Online food delivery services today are considered an essential service that gets significant attention worldwide. Many companies and individuals are involved in this field as it offers good income and numerous jobs to the community. In this research, we consider the problem of online food delivery services and how we can increase the number of received orders by couriers and thereby increase their income.
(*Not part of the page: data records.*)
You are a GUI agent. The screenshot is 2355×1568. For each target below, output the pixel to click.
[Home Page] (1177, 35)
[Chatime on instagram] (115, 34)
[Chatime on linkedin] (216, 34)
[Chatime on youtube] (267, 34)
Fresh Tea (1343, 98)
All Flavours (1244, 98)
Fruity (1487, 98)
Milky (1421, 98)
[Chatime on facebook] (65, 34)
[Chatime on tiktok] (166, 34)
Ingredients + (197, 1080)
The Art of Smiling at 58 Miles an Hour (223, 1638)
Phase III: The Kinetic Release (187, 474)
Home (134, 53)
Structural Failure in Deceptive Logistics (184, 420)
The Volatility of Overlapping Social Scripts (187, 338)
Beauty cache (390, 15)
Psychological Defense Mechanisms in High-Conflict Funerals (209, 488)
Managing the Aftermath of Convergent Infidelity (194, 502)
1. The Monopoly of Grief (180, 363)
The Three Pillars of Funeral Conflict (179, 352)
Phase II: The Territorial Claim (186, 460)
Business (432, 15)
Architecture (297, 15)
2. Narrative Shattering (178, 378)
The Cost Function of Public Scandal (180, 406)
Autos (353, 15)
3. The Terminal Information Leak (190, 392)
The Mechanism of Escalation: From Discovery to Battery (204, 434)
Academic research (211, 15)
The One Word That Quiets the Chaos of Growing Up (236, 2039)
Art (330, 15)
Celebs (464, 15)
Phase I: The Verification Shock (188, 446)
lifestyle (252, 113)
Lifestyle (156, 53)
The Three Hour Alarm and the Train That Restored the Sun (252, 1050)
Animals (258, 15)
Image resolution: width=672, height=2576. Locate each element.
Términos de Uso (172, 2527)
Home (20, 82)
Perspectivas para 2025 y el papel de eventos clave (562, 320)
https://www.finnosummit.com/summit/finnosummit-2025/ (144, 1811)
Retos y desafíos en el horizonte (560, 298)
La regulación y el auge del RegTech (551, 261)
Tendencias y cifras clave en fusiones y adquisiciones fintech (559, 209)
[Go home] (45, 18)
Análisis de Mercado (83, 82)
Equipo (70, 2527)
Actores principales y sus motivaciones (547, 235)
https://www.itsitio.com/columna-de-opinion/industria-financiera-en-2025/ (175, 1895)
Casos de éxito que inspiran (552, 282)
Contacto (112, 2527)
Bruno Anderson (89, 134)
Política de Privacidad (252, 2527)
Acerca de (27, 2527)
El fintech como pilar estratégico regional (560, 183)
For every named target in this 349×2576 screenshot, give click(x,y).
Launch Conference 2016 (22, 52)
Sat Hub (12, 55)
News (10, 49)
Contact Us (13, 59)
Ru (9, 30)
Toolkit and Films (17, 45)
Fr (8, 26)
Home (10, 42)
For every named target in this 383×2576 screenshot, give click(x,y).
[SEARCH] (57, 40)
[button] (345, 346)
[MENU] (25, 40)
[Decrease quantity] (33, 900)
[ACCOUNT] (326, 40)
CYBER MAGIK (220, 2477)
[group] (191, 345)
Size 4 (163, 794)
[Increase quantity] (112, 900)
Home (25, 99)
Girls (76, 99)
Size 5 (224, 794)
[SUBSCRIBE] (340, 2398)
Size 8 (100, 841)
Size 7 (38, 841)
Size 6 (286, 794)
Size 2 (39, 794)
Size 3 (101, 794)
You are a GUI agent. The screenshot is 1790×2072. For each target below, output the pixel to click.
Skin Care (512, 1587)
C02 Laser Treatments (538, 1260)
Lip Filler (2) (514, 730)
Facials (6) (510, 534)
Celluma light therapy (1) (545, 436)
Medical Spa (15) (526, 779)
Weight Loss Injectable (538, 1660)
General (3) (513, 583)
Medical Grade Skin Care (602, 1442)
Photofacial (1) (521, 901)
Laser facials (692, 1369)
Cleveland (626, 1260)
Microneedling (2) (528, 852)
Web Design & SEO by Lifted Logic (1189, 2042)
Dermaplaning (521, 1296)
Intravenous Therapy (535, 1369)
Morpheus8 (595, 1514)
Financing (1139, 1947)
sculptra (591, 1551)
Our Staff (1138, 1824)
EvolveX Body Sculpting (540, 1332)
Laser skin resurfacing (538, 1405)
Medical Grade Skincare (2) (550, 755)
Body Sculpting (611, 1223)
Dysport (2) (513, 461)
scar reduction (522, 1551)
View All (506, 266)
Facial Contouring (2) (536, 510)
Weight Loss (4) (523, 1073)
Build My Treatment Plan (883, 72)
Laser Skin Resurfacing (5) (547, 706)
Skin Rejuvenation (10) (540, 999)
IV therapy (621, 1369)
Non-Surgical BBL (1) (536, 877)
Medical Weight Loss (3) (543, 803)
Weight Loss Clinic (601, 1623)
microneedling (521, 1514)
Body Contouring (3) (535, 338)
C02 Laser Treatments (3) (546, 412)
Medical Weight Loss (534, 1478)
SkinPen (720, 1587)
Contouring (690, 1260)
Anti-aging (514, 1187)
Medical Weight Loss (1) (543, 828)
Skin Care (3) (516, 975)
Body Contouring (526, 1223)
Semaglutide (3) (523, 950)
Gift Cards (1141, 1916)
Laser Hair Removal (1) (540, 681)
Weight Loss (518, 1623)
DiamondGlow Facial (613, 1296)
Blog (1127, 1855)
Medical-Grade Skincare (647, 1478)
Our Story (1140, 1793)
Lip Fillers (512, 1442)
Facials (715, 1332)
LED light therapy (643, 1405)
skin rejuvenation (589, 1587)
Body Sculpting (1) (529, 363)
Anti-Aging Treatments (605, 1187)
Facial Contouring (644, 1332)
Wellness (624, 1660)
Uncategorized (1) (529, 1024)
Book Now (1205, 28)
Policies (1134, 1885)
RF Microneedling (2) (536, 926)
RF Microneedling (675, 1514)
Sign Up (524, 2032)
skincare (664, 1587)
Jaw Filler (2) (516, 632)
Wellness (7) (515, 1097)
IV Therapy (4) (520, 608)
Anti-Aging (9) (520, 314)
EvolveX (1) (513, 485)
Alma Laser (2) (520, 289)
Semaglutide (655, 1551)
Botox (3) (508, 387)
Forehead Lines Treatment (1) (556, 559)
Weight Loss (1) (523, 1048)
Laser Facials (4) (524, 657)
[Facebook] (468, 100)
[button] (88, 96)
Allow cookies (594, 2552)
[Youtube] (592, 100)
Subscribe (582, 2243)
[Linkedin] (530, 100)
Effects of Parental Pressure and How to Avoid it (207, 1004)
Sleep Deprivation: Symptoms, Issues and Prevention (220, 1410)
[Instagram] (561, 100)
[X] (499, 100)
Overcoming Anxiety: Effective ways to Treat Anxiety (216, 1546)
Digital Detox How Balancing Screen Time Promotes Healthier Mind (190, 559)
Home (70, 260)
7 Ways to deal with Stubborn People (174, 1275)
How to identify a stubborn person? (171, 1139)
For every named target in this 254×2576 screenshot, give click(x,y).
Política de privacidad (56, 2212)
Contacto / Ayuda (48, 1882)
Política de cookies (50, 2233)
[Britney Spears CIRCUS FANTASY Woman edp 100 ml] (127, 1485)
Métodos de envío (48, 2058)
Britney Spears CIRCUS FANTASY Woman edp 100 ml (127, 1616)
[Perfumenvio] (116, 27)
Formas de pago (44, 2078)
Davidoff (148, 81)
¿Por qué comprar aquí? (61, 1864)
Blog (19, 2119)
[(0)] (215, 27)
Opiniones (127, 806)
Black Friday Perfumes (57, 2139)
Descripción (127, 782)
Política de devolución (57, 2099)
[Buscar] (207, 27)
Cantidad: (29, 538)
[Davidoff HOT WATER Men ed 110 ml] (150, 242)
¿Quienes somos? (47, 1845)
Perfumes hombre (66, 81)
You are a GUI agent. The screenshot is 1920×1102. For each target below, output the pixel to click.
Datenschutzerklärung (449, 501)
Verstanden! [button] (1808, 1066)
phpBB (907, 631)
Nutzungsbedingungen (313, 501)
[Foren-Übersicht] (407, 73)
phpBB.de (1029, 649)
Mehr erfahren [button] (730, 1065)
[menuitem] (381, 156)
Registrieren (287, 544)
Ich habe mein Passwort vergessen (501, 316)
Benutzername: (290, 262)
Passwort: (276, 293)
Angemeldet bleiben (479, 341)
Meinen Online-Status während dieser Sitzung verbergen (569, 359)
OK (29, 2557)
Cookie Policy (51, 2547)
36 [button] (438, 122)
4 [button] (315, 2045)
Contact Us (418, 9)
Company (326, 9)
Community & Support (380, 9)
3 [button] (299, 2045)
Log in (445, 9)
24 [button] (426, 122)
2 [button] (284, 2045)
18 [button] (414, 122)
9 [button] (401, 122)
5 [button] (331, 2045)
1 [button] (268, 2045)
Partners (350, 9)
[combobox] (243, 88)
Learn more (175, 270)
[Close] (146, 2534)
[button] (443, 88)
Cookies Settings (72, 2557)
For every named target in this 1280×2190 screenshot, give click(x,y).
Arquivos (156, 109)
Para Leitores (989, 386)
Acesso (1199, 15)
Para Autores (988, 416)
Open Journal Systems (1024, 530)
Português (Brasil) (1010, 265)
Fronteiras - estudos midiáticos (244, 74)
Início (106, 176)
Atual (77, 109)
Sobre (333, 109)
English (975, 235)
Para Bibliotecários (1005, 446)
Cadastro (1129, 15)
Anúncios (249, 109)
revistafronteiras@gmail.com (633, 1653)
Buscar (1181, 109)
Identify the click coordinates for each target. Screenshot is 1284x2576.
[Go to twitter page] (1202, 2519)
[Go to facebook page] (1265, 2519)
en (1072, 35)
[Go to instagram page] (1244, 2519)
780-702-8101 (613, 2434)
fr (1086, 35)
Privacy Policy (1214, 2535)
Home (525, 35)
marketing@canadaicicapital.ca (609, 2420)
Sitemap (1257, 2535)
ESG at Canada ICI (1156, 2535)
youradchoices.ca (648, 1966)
Multi-agent reinforcement learning (MARL) is employed to guide the couriers to areas with high demand for food delivery requests. A map of the city is divided into small grids, and each grid represents a small area of the city that has different demand for online food delivery orders. The MARL agent trains and learns which grid has the highest demand and then selects it. Thus, couriers can get more food delivery orders and thereby increase long-term income. While increasing the number of received orders is important, protecting customer location is also essential. Therefore, the Protect User Location Method (PULM) is proposed in this research in order to protect customer location information. The PULM injects differential privacy (DP) Laplace noise based on two parameters: city area size and customer frequency of online food delivery orders. We use two datasets—Shenzhen, China, and Iowa, USA—to demonstrate the results of our experiments. The results show an increase in the number of received orders in the Shenzhen and Iowa City datasets. We also show the similarity and data utility of courier trajectories after we use our obfuscation (PULM) method.

查看原文

微信好友朋友圈 QQ好友复制链接

本刊更多论文

基于位置隐私保护的在线送餐多智能体强化学习

如今，在线送餐服务被认为是一项重要的服务，在全球范围内受到了极大的关注。许多公司和个人都参与了这个领域，因为它为社区提供了良好的收入和大量的就业机会。在本研究中，我们考虑在线外卖服务的问题，以及如何增加快递员收到的订单数量，从而增加他们的收入。采用多智能体强化学习(MARL)将快递员引导到外卖需求高的地区。城市地图被划分成小网格，每个网格代表城市的一小块区域，这些区域对在线外卖订单有不同的需求。MARL智能体训练并学习需求最大的网格，然后选择它。因此，快递员可以获得更多的外卖订单，从而增加长期收入。虽然增加收到的订单数量很重要，但保护客户位置也很重要。因此，本研究提出保护用户位置方法(protection User Location Method, PULM)来保护客户位置信息。该PULM基于城市面积和在线外卖订单的客户频率两个参数注入差分隐私(DP)拉普拉斯噪声。我们使用两个数据集——中国深圳和美国爱荷华——来展示我们的实验结果。结果显示，深圳和爱荷华城市数据集中收到的订单数量有所增加。我们还展示了使用我们的混淆(PULM)方法后的快递轨迹的相似性和数据效用。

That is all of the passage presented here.